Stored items

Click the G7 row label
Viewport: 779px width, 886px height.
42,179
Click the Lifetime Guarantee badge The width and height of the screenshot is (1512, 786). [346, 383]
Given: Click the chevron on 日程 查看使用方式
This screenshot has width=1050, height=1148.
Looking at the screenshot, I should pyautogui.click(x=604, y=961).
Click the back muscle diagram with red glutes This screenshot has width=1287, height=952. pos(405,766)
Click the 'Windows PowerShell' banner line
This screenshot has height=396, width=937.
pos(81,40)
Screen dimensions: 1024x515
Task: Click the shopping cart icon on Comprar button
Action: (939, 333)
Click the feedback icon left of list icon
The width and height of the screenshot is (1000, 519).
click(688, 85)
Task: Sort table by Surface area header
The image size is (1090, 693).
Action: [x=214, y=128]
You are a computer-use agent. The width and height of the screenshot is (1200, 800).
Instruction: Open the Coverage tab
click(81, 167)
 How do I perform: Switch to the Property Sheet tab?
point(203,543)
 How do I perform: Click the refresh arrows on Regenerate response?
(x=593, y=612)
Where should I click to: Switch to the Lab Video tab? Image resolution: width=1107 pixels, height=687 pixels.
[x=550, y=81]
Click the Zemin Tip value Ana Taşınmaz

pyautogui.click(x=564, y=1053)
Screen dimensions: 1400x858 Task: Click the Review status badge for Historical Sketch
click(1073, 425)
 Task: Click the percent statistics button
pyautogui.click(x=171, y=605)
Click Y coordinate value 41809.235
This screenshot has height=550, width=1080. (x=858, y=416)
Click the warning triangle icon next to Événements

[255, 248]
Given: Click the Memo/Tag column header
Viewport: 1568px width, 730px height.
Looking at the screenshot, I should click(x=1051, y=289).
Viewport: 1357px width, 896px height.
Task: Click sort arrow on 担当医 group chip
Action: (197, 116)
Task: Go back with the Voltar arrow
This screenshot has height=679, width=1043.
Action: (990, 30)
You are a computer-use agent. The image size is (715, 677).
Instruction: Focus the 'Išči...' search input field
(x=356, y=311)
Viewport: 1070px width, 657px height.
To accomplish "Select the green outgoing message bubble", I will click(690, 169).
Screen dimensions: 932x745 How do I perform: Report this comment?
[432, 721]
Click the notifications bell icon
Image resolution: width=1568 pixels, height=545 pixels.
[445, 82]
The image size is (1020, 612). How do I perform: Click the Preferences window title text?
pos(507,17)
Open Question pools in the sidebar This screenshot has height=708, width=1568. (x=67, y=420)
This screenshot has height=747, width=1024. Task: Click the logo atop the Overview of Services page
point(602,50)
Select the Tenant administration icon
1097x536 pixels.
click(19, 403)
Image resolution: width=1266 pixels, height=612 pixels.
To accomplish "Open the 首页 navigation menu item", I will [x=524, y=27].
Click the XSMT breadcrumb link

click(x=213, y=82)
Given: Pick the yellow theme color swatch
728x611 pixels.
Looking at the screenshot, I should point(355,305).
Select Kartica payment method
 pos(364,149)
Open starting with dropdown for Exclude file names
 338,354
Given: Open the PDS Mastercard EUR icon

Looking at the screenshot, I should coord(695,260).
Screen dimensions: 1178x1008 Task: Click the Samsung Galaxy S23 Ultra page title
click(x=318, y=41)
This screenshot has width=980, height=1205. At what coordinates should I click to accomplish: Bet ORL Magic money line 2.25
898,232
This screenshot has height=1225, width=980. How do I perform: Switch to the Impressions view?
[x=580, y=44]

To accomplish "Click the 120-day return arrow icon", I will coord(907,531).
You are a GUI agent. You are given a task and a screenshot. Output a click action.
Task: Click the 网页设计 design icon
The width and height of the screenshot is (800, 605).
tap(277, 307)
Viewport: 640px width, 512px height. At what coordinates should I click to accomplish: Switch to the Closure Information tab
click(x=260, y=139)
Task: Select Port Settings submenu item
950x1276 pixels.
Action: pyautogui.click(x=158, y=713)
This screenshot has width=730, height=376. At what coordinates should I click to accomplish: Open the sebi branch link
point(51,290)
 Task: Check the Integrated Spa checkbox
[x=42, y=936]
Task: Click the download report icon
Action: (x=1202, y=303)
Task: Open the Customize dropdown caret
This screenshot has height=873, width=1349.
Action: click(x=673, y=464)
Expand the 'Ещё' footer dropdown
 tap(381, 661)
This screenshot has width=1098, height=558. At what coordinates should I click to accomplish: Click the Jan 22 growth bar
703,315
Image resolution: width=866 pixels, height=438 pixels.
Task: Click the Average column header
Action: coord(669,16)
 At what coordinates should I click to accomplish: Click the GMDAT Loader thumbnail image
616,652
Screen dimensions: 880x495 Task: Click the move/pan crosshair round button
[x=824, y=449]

#### [To do]
Write out all the data exactly.

#### [Answer for this exercise]
Click the G7 row label
Viewport: 779px width, 886px height.
42,179
Click the Lifetime Guarantee badge The width and height of the screenshot is (1512, 786). [346, 383]
Given: Click the chevron on 日程 查看使用方式
This screenshot has width=1050, height=1148.
Looking at the screenshot, I should pyautogui.click(x=604, y=961).
Click the back muscle diagram with red glutes This screenshot has width=1287, height=952. pos(405,766)
Click the 'Windows PowerShell' banner line
This screenshot has height=396, width=937.
pos(81,40)
Screen dimensions: 1024x515
Task: Click the shopping cart icon on Comprar button
Action: (939, 333)
Click the feedback icon left of list icon
The width and height of the screenshot is (1000, 519).
click(688, 85)
Task: Sort table by Surface area header
The image size is (1090, 693).
Action: [x=214, y=128]
You are a computer-use agent. The width and height of the screenshot is (1200, 800).
Instruction: Open the Coverage tab
click(81, 167)
 How do I perform: Switch to the Property Sheet tab?
point(203,543)
 How do I perform: Click the refresh arrows on Regenerate response?
(x=593, y=612)
Where should I click to: Switch to the Lab Video tab? Image resolution: width=1107 pixels, height=687 pixels.
[x=550, y=81]
Click the Zemin Tip value Ana Taşınmaz

pyautogui.click(x=564, y=1053)
Screen dimensions: 1400x858 Task: Click the Review status badge for Historical Sketch
click(1073, 425)
 Task: Click the percent statistics button
pyautogui.click(x=171, y=605)
Click Y coordinate value 41809.235
This screenshot has height=550, width=1080. (x=858, y=416)
Click the warning triangle icon next to Événements

[255, 248]
Given: Click the Memo/Tag column header
Viewport: 1568px width, 730px height.
Looking at the screenshot, I should click(x=1051, y=289).
Viewport: 1357px width, 896px height.
Task: Click sort arrow on 担当医 group chip
Action: (197, 116)
Task: Go back with the Voltar arrow
This screenshot has height=679, width=1043.
Action: (990, 30)
You are a computer-use agent. The image size is (715, 677).
Instruction: Focus the 'Išči...' search input field
(x=356, y=311)
Viewport: 1070px width, 657px height.
To accomplish "Select the green outgoing message bubble", I will click(690, 169).
Screen dimensions: 932x745 How do I perform: Report this comment?
[432, 721]
Click the notifications bell icon
Image resolution: width=1568 pixels, height=545 pixels.
[445, 82]
The image size is (1020, 612). How do I perform: Click the Preferences window title text?
pos(507,17)
Open Question pools in the sidebar This screenshot has height=708, width=1568. (x=67, y=420)
This screenshot has height=747, width=1024. Task: Click the logo atop the Overview of Services page
point(602,50)
Select the Tenant administration icon
1097x536 pixels.
click(19, 403)
Image resolution: width=1266 pixels, height=612 pixels.
To accomplish "Open the 首页 navigation menu item", I will [x=524, y=27].
Click the XSMT breadcrumb link

click(x=213, y=82)
Given: Pick the yellow theme color swatch
728x611 pixels.
Looking at the screenshot, I should point(355,305).
Select Kartica payment method
 pos(364,149)
Open starting with dropdown for Exclude file names
 338,354
Given: Open the PDS Mastercard EUR icon

Looking at the screenshot, I should coord(695,260).
Screen dimensions: 1178x1008 Task: Click the Samsung Galaxy S23 Ultra page title
click(x=318, y=41)
This screenshot has width=980, height=1205. At what coordinates should I click to accomplish: Bet ORL Magic money line 2.25
898,232
This screenshot has height=1225, width=980. How do I perform: Switch to the Impressions view?
[x=580, y=44]

To accomplish "Click the 120-day return arrow icon", I will coord(907,531).
You are a GUI agent. You are given a task and a screenshot. Output a click action.
Task: Click the 网页设计 design icon
The width and height of the screenshot is (800, 605).
tap(277, 307)
Viewport: 640px width, 512px height. At what coordinates should I click to accomplish: Switch to the Closure Information tab
click(x=260, y=139)
Task: Select Port Settings submenu item
950x1276 pixels.
Action: pyautogui.click(x=158, y=713)
This screenshot has width=730, height=376. At what coordinates should I click to accomplish: Open the sebi branch link
point(51,290)
 Task: Check the Integrated Spa checkbox
[x=42, y=936]
Task: Click the download report icon
Action: (x=1202, y=303)
Task: Open the Customize dropdown caret
This screenshot has height=873, width=1349.
Action: click(x=673, y=464)
Expand the 'Ещё' footer dropdown
 tap(381, 661)
This screenshot has width=1098, height=558. At what coordinates should I click to accomplish: Click the Jan 22 growth bar
703,315
Image resolution: width=866 pixels, height=438 pixels.
Task: Click the Average column header
Action: coord(669,16)
 At what coordinates should I click to accomplish: Click the GMDAT Loader thumbnail image
616,652
Screen dimensions: 880x495 Task: Click the move/pan crosshair round button
[x=824, y=449]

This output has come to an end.